The grey inner ring became much more frequently filled-in by the colour of the perceived background (central disk and outer ring) than the coloured inner ring before. It thus appears that grey is not only a weaker inducer than each of the four colours tested, but is also more susceptible to filling-in. This assumption is consistent with the results showing that all subjects perceived the grey inner ring as figure and the equally coloured disk and outer ring as ground.

Sasaki [27] found that the activity in the color filled-in region was observed only in primary visual cortex area V1 when attention was controlled, whereas the activity in both illusory and real contours was not confined to V1. These results suggest that surface representation is not a result of single processing but of more complex multiple processing.
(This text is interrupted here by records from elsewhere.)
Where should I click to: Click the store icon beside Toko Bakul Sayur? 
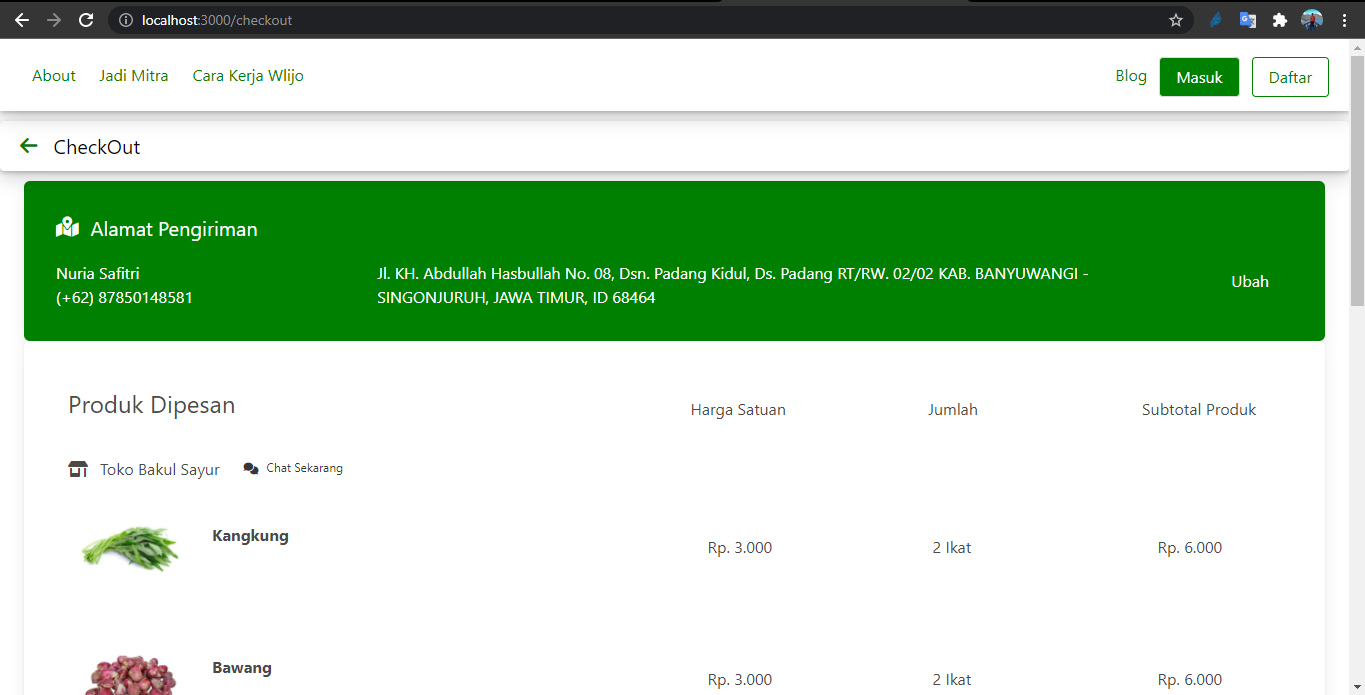coord(78,468)
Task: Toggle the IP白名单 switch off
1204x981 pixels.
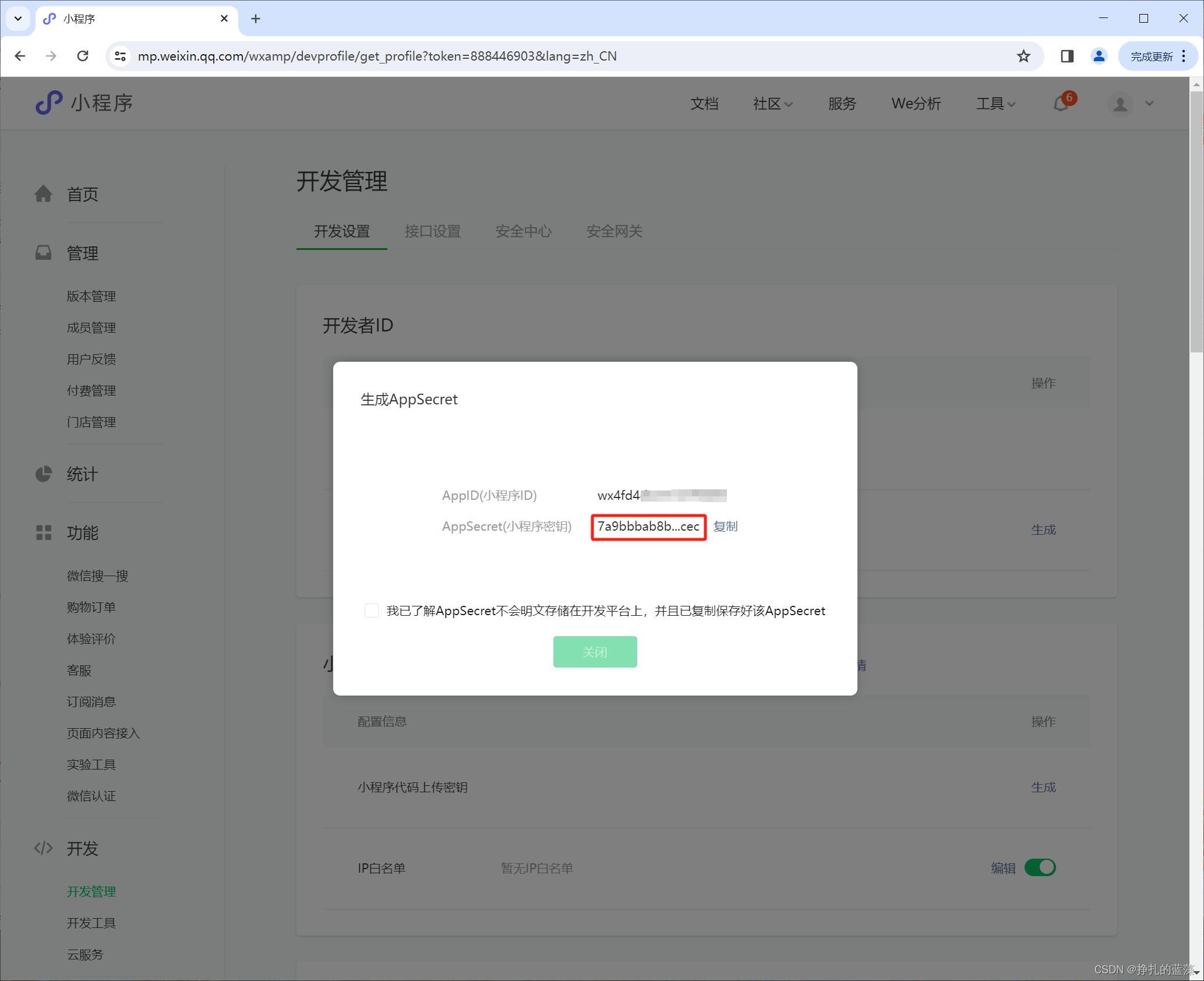Action: tap(1040, 867)

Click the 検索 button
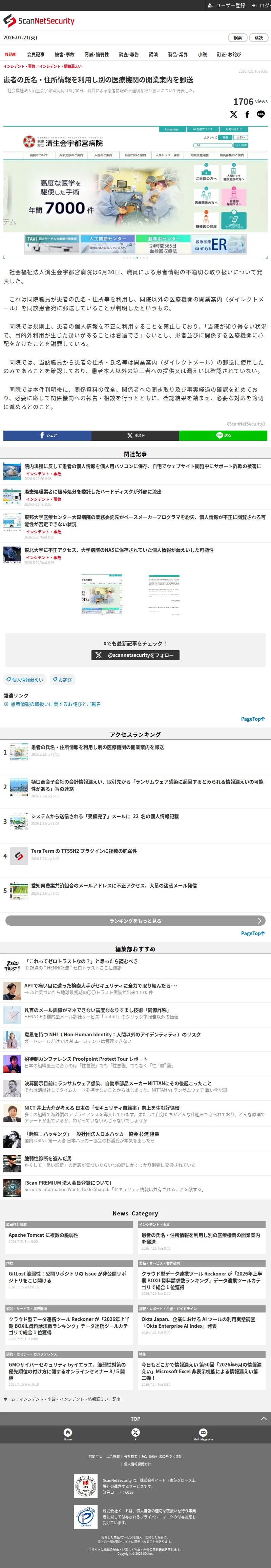(x=237, y=38)
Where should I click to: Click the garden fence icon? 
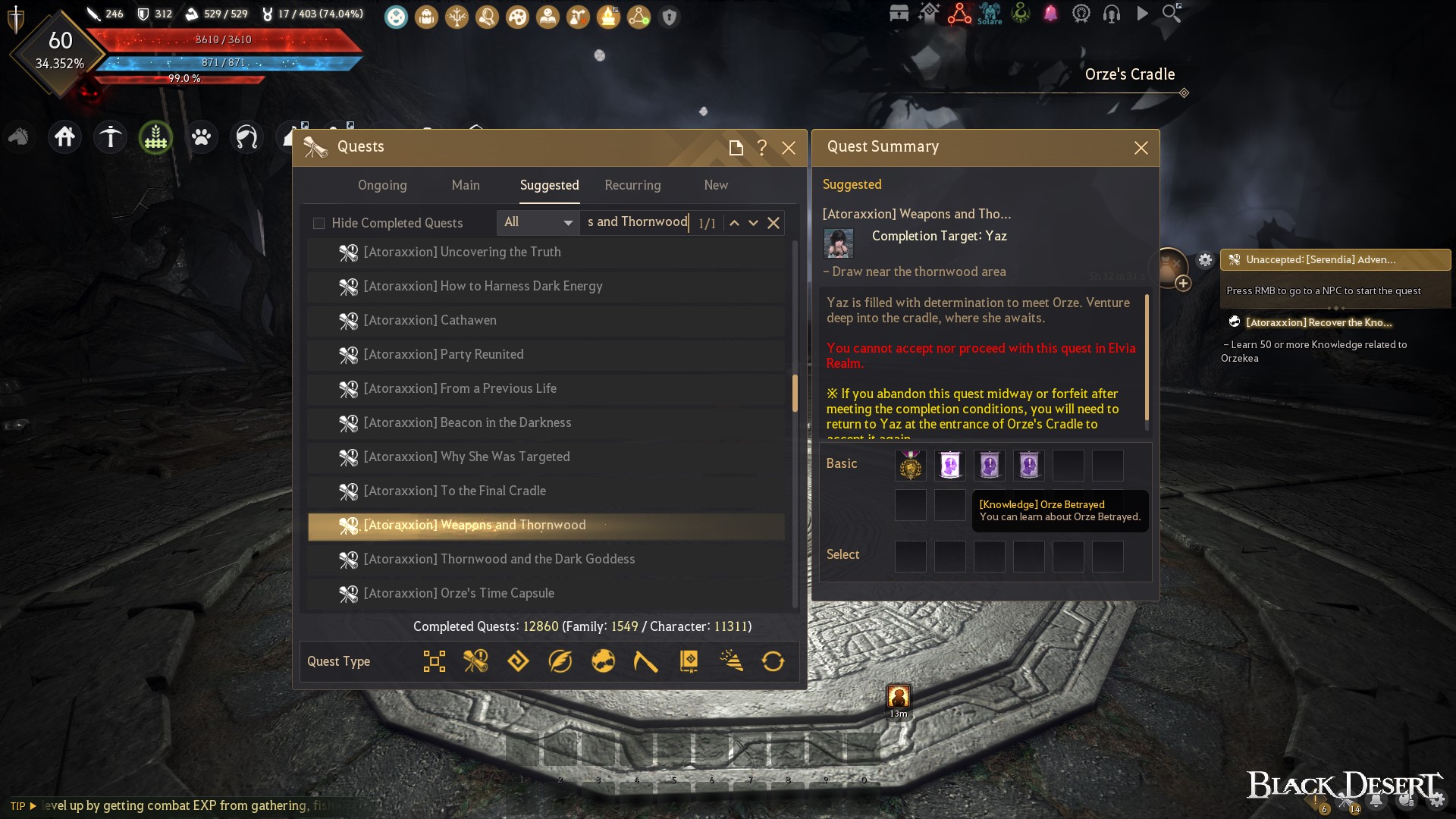tap(155, 137)
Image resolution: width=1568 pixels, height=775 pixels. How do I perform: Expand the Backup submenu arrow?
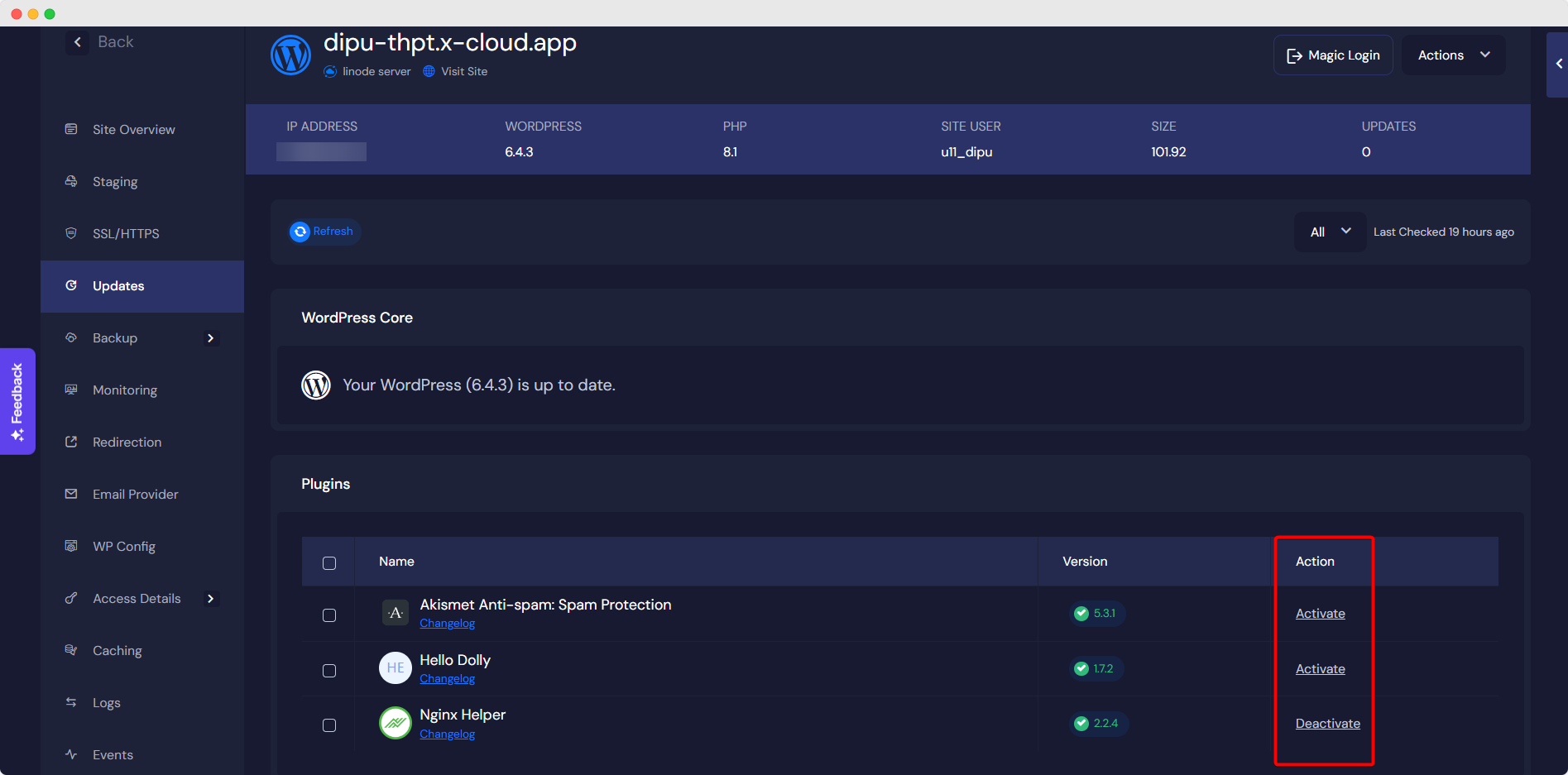210,338
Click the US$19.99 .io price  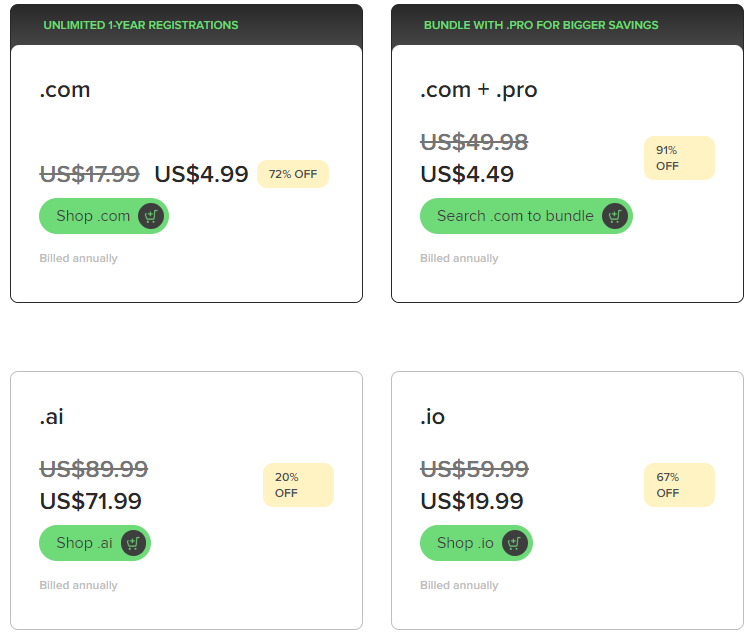(x=472, y=501)
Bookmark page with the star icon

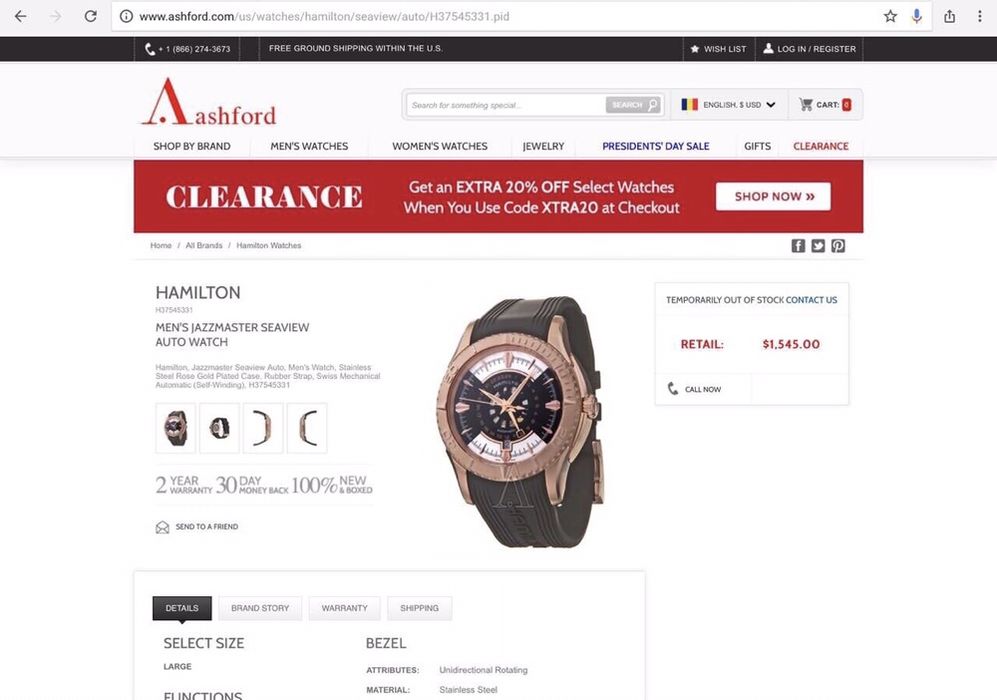click(x=890, y=17)
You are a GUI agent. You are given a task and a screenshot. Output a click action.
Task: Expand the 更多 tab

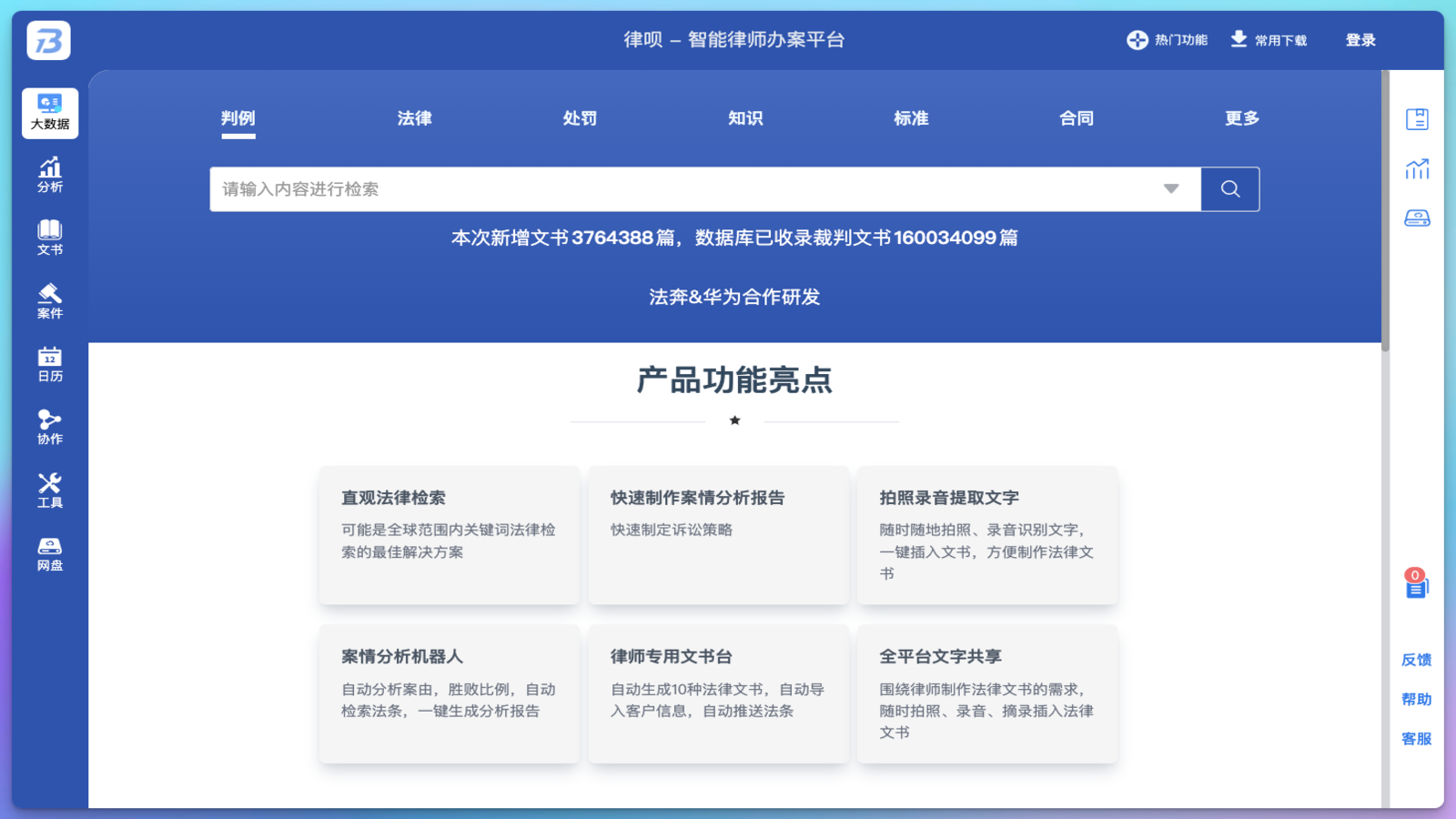pos(1241,118)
The present results show that contours and the filling-in of a surface feature are processed separately.

Hamburger et al [28] specifies the conditions under which fading and filling-in can occur. It is well known that with prolonged fixation targets assimilate into the background and become invisible, Such backgrounds need not be uniform and steady; a textured background or dynamic visual noise are as effective and can be even more so. Two hypotheses may account for fading and filling-in:

(i) Generalization of brightness or texture across the enclosed surface region by edge-selective cells using form and color information; and

(ii) active spreading of information from the edge by way of lateral propagation.

There is evidence for both in cortical areas V1-V3.They have found that filling-in requires little surround information. For example, a thin red ring hugging the boundary of the physiological blind spot will uniformly and completely fill-in the enclosed blind spot area.

Similarly, a thin chromatic double contour will induce watercolor spreading over a wide area.

These observations suggest cortical mechanisms involving long-range horizontal interactions to account for brightness and color perception on uniform areas.

Microsaccades are important for visual perception, (i) because they refresh the border signal and thereby prevent stimulus contours from fading. Furthermore, (ii) they also help to sustain the brightness of the interior by spreading contour and edge information laterally. Perceptual filling-in enables us to perceive uniform brightness, color, and texture on extended surfaces that would otherwise quickly deteriorate, leaving us with contours, but no surfaces. The same long-range mechanism that fills in and sustains a target from the boundary presumably also fills in the target area with features of the background, when the contour breaks down because of the lack of eye movements.

After Troxler [29] effect, in case the eyes fixate a point very steadily, small objects in peripheral vision often fade out from view and disappear. [29]

According to Grossberg et al [30], figure-ground perception enables us to perceive objects that are distinct from one another and from their scenic background. Many factors contribute

to figure-ground separation, including differences in luminance, color, size, binocular disparity, and motion between a figure and its background. Image size alone is not a reliable cue to a figure's depth. In particular, a nearby small object and a far away large object may both subtend the same \size" on the retina.